Is Your Teen Overwhelmed?
Many teens are overwhelmed in today’s culture (about one third). Constant activity exhausts them. The activity isn’t always physical. They can appear to be resting, but they are still stimulating their mind with screens. There is literally no downtime. Between screens, scheduled activities, and a highly competitive culture, yes, our overwhelmed teenagers are everywhere.
In an America where we feel pressure to give our kids every edge, it’s hard to discern what is important and what isn’t. I’m a mom, and I struggle with this too. We seem to think everything is important. We’re all worried about building their resume so they can look good to colleges. We love our kids and we want to give them the opportunity to build a good future. But what does that mean? Is a good future just career opportunities? What about learning to balance passions with work? What about making sure adolescents learn self-control with how to budget time? It’s very hard to help teenagers navigate their future in this post-modern era.

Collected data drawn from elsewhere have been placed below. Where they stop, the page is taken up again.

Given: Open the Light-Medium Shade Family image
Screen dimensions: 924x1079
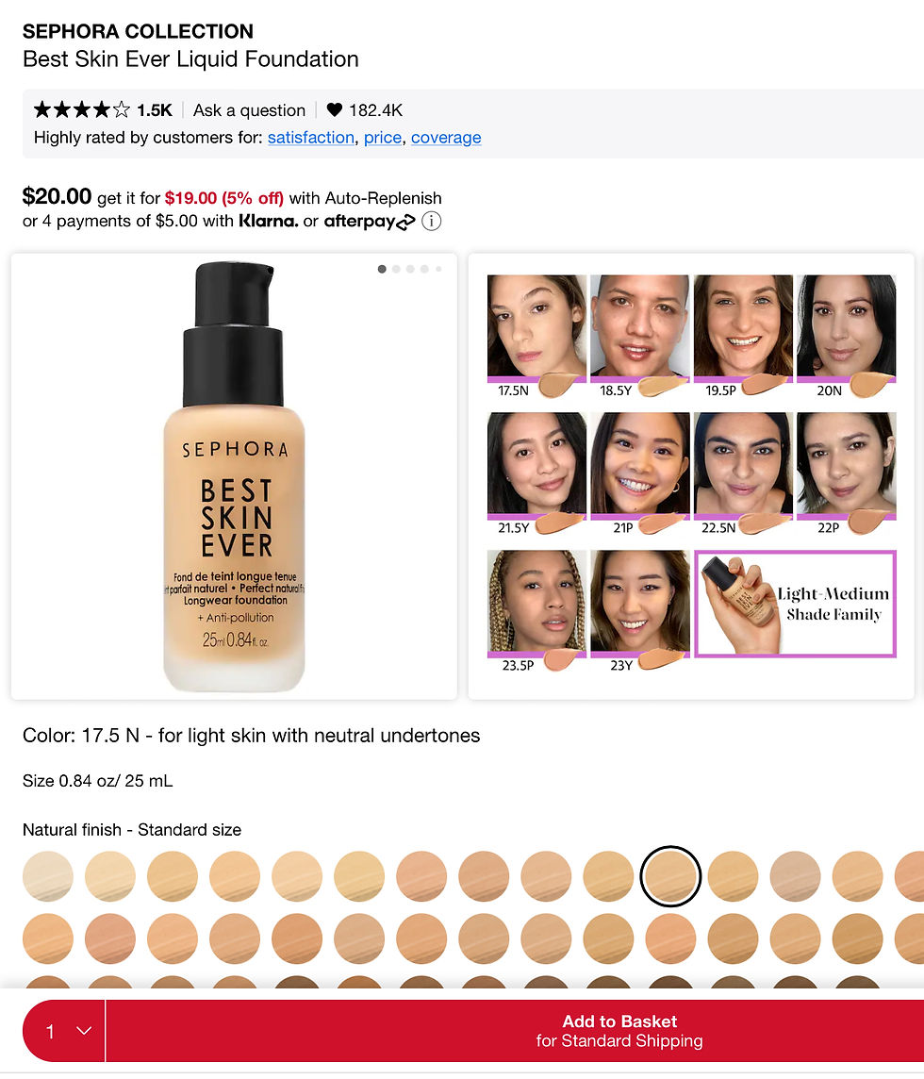Looking at the screenshot, I should pyautogui.click(x=796, y=604).
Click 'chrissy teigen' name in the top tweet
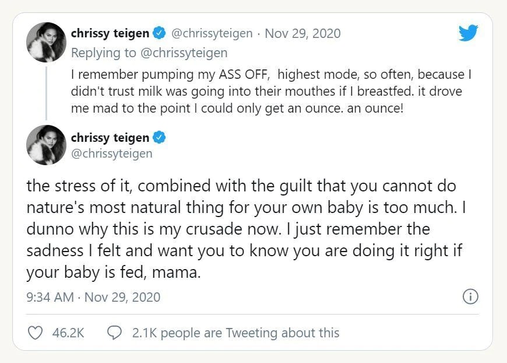507x363 pixels. tap(110, 33)
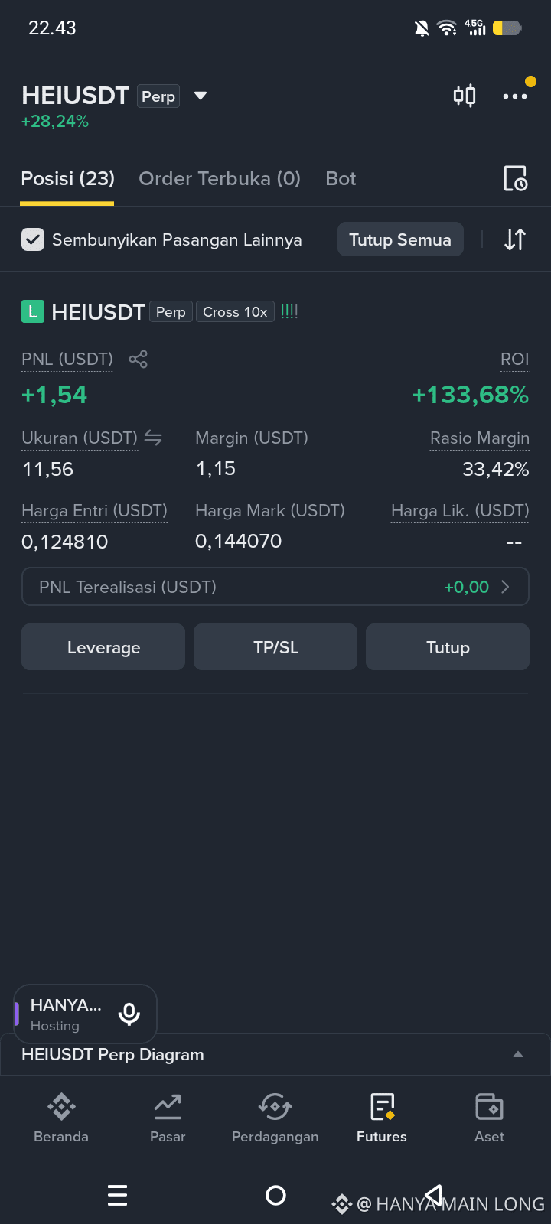This screenshot has height=1224, width=551.
Task: Open the three-dots more options menu
Action: (x=515, y=96)
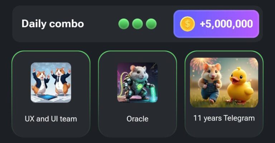
Task: Open the UX and UI team card image
Action: coord(51,83)
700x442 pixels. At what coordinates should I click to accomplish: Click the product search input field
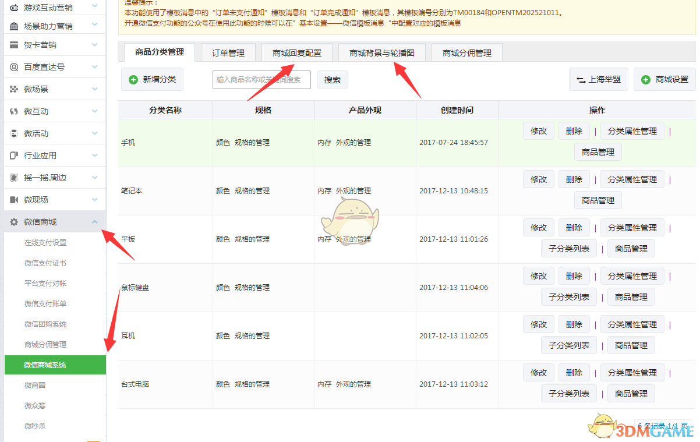pyautogui.click(x=262, y=80)
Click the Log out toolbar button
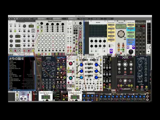The image size is (160, 120). (108, 19)

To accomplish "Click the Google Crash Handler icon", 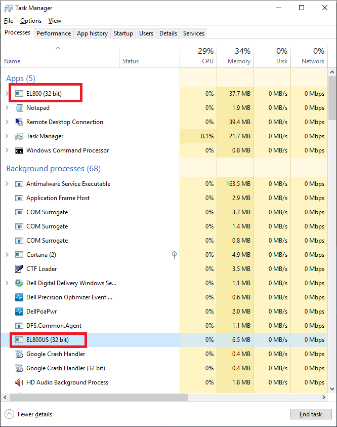I will click(19, 354).
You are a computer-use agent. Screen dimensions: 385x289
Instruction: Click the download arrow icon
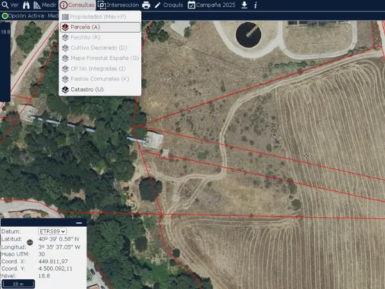(244, 5)
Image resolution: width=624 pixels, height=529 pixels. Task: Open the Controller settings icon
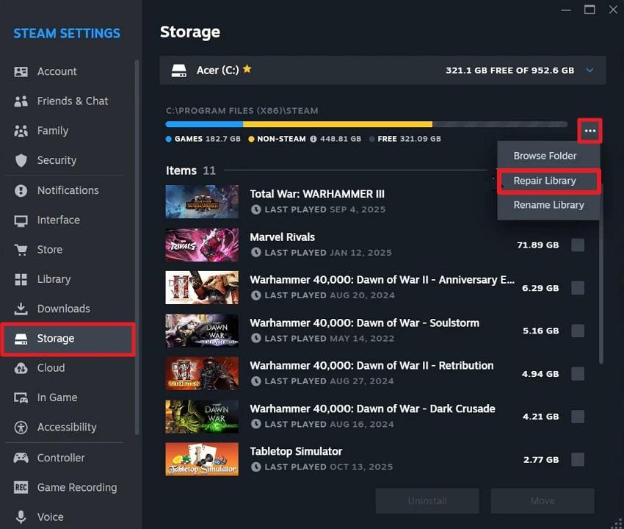click(x=23, y=458)
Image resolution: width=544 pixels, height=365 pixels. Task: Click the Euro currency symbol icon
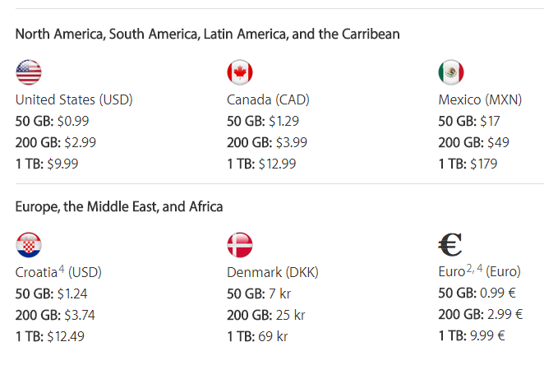click(450, 245)
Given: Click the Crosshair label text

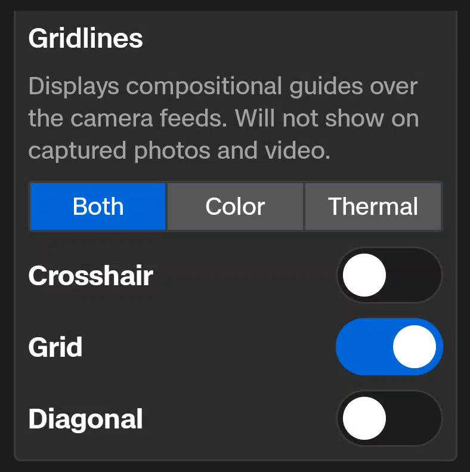Looking at the screenshot, I should click(x=91, y=276).
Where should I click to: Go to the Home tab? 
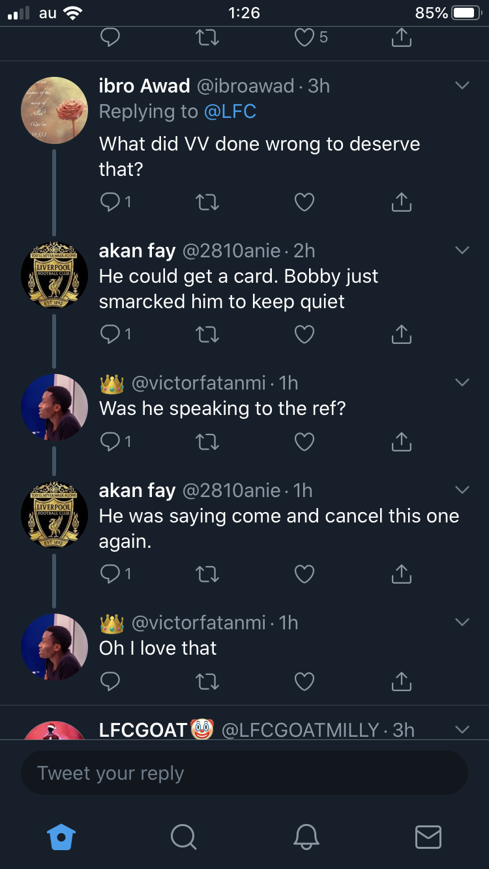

Are Overwhelmed Teens Really Set Up for Success?
What if we spend so much time making sure the chance to succeed exists that we forget to teach our overwhelmed teenagers what to actually do with the opportunity? What if they get to the college of their (or maybe your) dreams but then they aren’t mature enough to make the most of their education?
Teens need to learn some very essential skills growing up. They need to learn how to function in a working environment (usually accomplished through school and first jobs). We are really good at focusing on that. However, there is a lot more to being a successful adult than just knowing how to get a good job. Your adolescent has to also learn how to take care of himself physically, emotionally, spiritually, and relationally. It’s important to have a child who knows how to make good food and exercise choices. Your child has to know how to cope with challenging emotional situations. You want your teen to have a relationship with their faith. It’s also important for your child to know how to build and maintain friendships. There are so many facets to a “successful life.”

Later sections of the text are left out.